Tag: Domestic

innocence and innocents alike

November 7th, 2009 — 8:38pm

In one of the pivotal scenes of The Dark Knight, Alfred descends into a strictly ordered and starkly lit Batcave as Bruce Wayne is doggedly patching himself up. After helping his employer with some stitching, Alfred realizes that Master Bruce doesn’t fully comprehend the miasma of violence that the Joker has brought upon Gotham City:

Alfred: A long time ago, I was in Burma, my friends and I were working for the local government. They were trying to buy the loyalty of tribal leaders by bribing them with precious stones. But their caravans were being raided in a forest north of Rangoon by a bandit. So we went looking for the stones. But in six months, we never found anyone who traded with him. One day I saw a child playing with a ruby the size of a tangerine. The bandit had been throwing them away.

Bruce Wayne: Then why steal them?

Alfred: Because he thought it was good sport. Because some men aren’t looking for anything logical, like money. They can’t be bought, bullied, reasoned or negotiated with. Some men just want to watch the world burn.

It’s a fantastic scene from a cinematic standpoint, but a problem occurs when you pull the Joker out of the movie as one crazy-ass allegory for chaos and death. And especially when you make the leap of trying to fit terrorism into the framework provided by the Joker, to use the the Joker as a rubric for terrorism.

No one better proves this than the Ft.
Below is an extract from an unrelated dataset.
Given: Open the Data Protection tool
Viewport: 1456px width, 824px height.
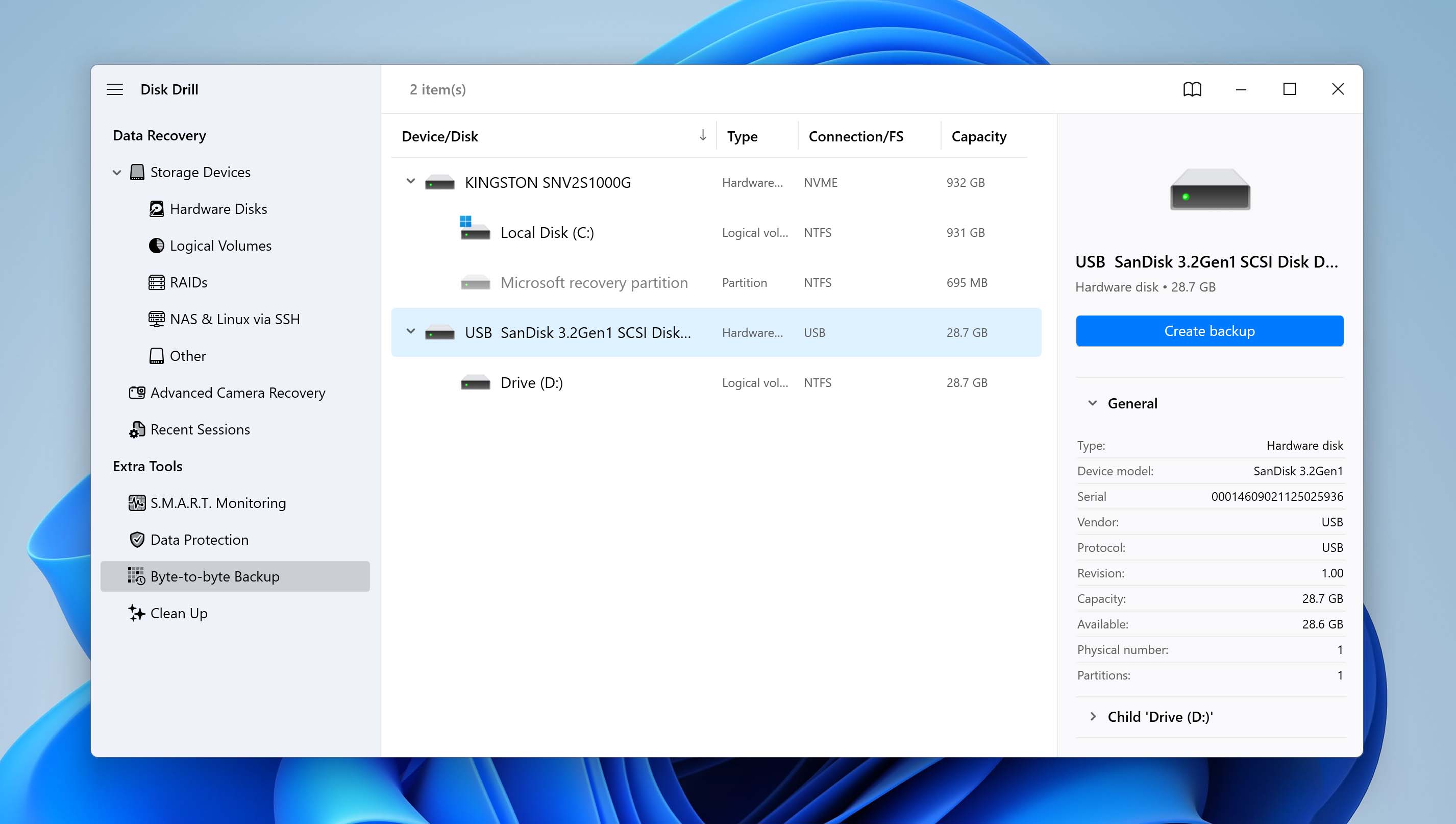Looking at the screenshot, I should [136, 539].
Hood shooter, Nidal Malik Hasan.

Because we lose any chance of gaining useful insight when we label Hasan a terrorist, stuffing him into a box of our choosing. Instead of trying to see the box that he saw himself in, and carefully crafted for himself.

Terrorism isn’t about creating chaos simply for chaos’s sake. Terrorists don’t kill for the pure joy of killing, they aren’t evil embodiments of some dark sinister incomprehensible force. That’s where the Joker fails as a metaphor for terrorism.

The Joker is terrorism only as we see it, he perfectly embodies terrorists only as we perceive them. But that perception is never the entire story. If anything, the Joker embodies just how limited society’s take on terrorism so often is – we are unwilling to approach it unless it seems to be disfigured by insanity, the twisted product of a warped and disturbed mind.

But viewing terrorists that way masks who they really are. It hides their true identities, and prevents us from either understanding or preventing their actions.

The men we call terrorists view themselves as fighting the good fight, as dying for for something greater than themselves. Each and every one of them, to a man. They view themselves as serving a cause, as sacrificing their life at the altar of some worthy or noble duty. Judging their moral calculus, pressing our own ideas of when killing is or isn’t justified onto them, does absolutely nothing to help us understand or analyze their actions and their origins. Lives we see as innocent, they see as necessary or unavoidable collateral damage.

Innocence and innocents alike are lost in the stench of terror’s breath.

In times of war, civilians lose their lives. By the thousands, sometimes by the millions. But in the context of war, as a society we’re okay with that. Innocent lives can be sacrificed at the altar of warfare, it’s an unfortunate but unavoidable side-effect that we don’t let ourselves be troubled by. And in the same way, killing civilians doesn’t trouble terrorists either.

Because terrorists see themselves as soldiers. Soldiers fighting a war worth dying in, a war that transcends their lives, and any interpretation of right or wrong and good vs. evil that we – as outsiders – might bring in from the outside.

The shooter of an Arkansas military recruitment center, Abdulhakim Muhammad, who made his initial extremist contacts online before ultimately converting to radical Islam while in prison,  recently changed his plea:
“My lawyer has no defense,” Muhammad wrote in the two-page letter, dated Jan. 12. “I wasn’t insane or post-traumatic nor was I forced to do this act.”

In the letter, Muhammad described himself as a soldier in al-Qaida in the Arabian Peninsula and called the shooting “a Jihadi Attack.”